[Stored entries]
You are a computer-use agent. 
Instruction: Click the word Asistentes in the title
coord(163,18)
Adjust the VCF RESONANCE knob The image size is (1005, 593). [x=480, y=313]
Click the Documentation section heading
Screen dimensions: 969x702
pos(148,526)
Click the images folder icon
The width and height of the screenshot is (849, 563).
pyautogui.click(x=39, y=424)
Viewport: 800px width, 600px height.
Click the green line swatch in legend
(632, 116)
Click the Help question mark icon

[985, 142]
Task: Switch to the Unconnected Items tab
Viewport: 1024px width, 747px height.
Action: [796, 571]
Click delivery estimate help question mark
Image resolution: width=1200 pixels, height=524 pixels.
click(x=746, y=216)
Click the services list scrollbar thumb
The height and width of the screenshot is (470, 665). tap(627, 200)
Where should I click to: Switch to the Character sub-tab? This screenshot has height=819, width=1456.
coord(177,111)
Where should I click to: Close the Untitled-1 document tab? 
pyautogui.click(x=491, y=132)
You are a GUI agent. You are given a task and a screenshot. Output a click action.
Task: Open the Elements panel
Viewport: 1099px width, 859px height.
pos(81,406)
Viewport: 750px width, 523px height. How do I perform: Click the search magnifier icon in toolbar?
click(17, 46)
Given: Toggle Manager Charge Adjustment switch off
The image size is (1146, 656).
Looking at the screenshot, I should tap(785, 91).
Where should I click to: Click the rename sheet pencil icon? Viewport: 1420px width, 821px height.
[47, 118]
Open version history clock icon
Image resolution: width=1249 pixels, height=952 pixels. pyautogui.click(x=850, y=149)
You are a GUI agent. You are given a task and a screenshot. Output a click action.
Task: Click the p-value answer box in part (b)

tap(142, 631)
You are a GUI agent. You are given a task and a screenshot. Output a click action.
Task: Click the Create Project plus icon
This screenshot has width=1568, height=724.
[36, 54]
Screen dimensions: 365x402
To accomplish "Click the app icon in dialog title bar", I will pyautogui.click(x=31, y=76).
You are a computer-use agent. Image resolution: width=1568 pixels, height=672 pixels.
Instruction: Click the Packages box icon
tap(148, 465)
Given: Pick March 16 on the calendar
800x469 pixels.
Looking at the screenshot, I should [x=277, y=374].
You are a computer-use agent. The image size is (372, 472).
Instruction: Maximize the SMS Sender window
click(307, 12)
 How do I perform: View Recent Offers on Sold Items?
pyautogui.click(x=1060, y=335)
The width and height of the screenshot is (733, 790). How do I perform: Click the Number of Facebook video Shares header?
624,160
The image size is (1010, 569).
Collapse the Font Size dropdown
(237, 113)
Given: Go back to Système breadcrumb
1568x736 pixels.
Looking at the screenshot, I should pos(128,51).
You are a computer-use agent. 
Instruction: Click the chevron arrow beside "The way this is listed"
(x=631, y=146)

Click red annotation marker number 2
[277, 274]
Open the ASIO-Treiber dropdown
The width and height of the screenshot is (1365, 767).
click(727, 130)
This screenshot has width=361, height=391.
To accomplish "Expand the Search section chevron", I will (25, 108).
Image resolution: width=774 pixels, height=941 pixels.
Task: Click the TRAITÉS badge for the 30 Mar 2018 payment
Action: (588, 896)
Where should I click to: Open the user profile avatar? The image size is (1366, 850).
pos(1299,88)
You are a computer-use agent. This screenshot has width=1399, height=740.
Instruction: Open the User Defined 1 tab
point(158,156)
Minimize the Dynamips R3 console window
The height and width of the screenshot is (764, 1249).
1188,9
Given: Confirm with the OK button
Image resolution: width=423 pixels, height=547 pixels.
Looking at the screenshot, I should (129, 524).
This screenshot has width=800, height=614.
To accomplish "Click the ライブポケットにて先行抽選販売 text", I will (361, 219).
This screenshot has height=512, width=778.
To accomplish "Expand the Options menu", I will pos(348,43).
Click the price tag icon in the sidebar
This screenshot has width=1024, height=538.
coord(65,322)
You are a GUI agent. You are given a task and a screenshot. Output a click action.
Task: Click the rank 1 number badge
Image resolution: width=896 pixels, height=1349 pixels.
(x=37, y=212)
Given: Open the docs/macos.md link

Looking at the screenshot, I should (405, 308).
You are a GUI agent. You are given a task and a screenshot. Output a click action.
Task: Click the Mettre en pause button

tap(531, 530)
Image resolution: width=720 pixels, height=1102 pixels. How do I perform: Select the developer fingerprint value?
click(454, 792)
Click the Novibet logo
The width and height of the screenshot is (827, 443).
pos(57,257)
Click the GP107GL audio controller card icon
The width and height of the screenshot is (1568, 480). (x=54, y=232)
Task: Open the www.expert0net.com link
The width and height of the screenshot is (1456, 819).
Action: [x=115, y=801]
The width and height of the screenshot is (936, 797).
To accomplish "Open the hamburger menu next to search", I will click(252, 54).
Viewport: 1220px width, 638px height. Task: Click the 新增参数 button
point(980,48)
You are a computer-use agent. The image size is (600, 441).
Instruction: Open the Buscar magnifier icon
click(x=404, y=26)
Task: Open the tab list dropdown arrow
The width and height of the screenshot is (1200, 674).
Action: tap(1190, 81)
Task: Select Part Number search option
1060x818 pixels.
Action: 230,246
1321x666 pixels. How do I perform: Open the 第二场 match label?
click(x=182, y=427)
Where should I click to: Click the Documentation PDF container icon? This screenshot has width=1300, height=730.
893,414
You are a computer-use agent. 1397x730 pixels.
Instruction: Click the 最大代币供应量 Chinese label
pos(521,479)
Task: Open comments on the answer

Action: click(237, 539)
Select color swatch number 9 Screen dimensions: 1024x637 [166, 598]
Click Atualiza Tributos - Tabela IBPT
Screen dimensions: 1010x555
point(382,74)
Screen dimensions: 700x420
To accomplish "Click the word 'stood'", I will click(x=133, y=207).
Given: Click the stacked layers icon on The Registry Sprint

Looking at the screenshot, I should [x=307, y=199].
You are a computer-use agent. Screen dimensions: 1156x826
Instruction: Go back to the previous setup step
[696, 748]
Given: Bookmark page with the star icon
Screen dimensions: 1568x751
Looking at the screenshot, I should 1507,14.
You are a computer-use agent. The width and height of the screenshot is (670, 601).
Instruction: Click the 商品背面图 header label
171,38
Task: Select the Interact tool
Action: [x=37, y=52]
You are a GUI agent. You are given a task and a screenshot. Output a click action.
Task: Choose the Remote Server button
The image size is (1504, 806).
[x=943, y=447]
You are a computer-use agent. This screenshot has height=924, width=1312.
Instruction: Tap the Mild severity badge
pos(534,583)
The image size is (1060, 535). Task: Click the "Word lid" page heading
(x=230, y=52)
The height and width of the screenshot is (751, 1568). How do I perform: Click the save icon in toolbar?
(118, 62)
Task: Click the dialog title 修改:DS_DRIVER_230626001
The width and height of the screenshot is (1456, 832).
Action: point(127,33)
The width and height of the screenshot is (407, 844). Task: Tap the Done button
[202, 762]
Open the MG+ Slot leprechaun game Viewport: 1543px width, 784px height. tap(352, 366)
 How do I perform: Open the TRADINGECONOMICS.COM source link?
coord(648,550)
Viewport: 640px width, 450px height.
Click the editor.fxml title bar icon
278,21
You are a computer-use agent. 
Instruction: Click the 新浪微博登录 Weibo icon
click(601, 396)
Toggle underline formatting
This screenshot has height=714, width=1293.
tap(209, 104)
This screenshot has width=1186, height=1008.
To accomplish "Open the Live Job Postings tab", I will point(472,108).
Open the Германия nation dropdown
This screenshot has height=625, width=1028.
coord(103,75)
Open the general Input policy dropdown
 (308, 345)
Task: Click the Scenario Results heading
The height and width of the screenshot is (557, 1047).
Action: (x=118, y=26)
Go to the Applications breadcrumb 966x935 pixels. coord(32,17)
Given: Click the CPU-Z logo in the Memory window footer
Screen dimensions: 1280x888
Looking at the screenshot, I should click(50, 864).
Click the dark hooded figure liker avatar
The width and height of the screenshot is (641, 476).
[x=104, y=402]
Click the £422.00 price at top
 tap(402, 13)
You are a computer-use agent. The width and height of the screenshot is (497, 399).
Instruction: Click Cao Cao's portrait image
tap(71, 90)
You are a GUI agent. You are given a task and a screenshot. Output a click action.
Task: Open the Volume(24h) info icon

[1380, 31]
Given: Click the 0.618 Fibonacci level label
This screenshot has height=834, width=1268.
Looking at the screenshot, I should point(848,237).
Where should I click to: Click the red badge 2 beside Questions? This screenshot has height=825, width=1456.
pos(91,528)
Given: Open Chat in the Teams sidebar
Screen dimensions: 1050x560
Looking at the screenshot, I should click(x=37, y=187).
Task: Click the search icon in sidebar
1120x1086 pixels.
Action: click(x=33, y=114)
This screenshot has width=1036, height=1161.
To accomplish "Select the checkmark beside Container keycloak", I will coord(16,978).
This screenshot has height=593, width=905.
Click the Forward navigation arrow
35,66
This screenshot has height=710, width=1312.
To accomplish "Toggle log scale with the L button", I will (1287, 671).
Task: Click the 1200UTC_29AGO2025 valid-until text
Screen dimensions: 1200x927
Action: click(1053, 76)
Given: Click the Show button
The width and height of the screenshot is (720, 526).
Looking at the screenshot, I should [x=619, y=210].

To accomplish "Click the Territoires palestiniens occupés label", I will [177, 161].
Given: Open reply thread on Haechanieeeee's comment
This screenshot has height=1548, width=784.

Instructions for the task »
Every line that holds the word "sidebar" should be copied from the records.

Task answer »
Click the price tag icon in the sidebar
Given: Open Chat in the Teams sidebar
Task: Click the search icon in sidebar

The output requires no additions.